INSTRUCTIONS FOR THE TASK: The response should contain only the line with "Task: Click the LEFT margin fine-tune icon" and every line after it to the end of the listing below, duplicated exactly; no picture belongs in it.

INFORMATION GIVEN:

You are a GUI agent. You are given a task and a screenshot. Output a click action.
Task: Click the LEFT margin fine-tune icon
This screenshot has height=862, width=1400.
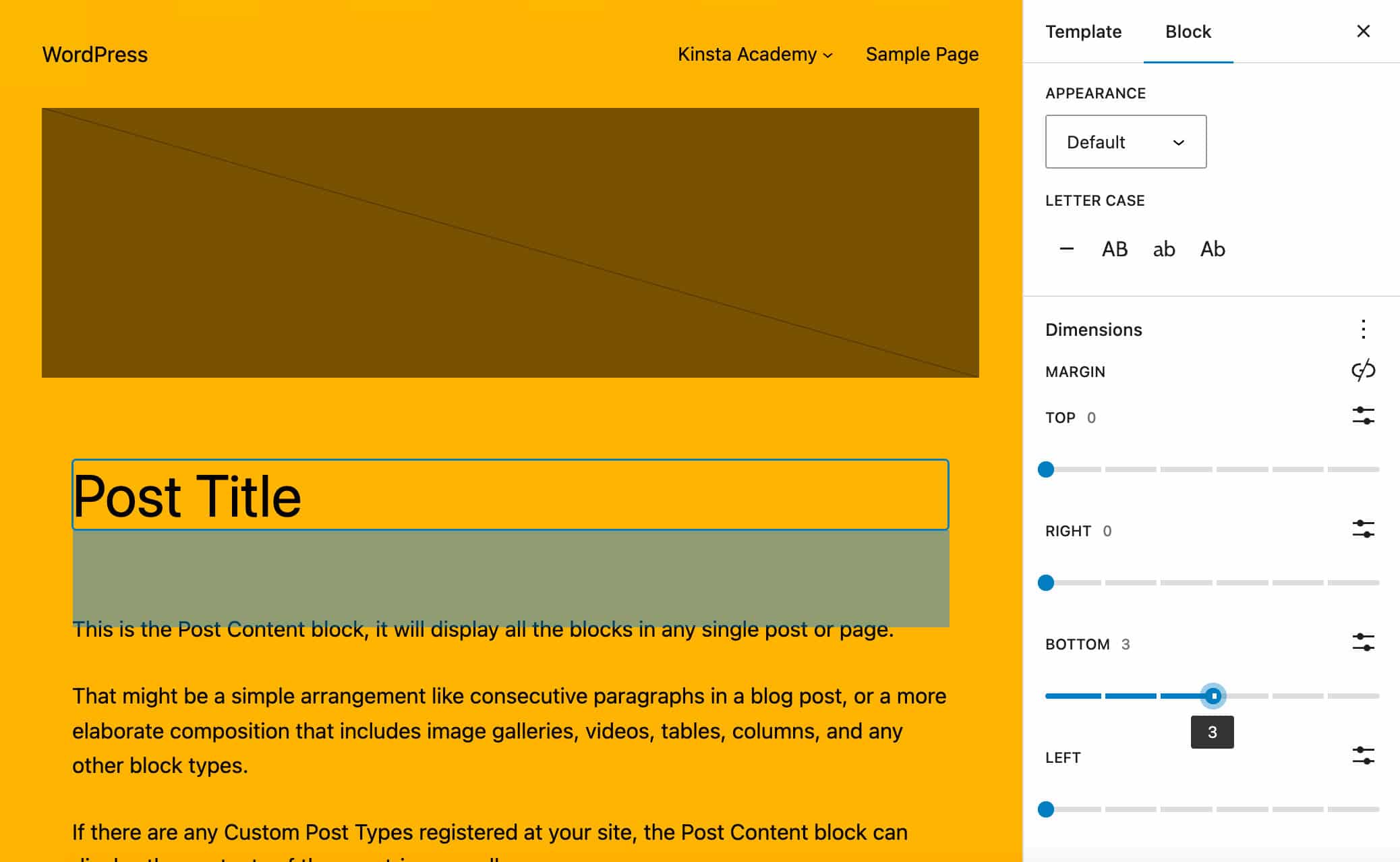(1362, 757)
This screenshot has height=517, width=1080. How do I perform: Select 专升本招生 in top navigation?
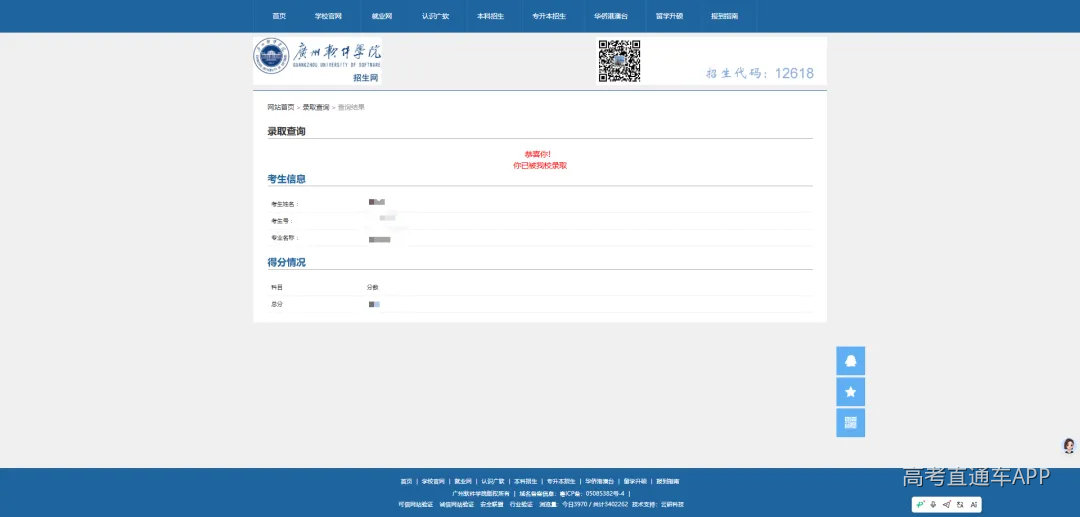click(x=549, y=16)
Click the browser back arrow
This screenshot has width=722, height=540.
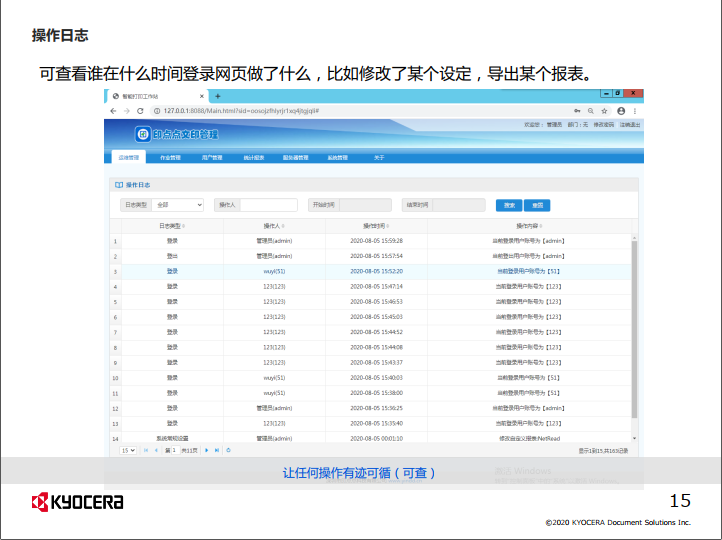113,109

ANSWER FOR THE TASK:
Task: Click the LEFT margin fine-tune icon
This screenshot has height=862, width=1400.
(1362, 757)
This screenshot has height=517, width=1080. How do I perform: Select 专升本招生 in top navigation?
click(x=549, y=16)
Click the browser back arrow
This screenshot has width=722, height=540.
113,109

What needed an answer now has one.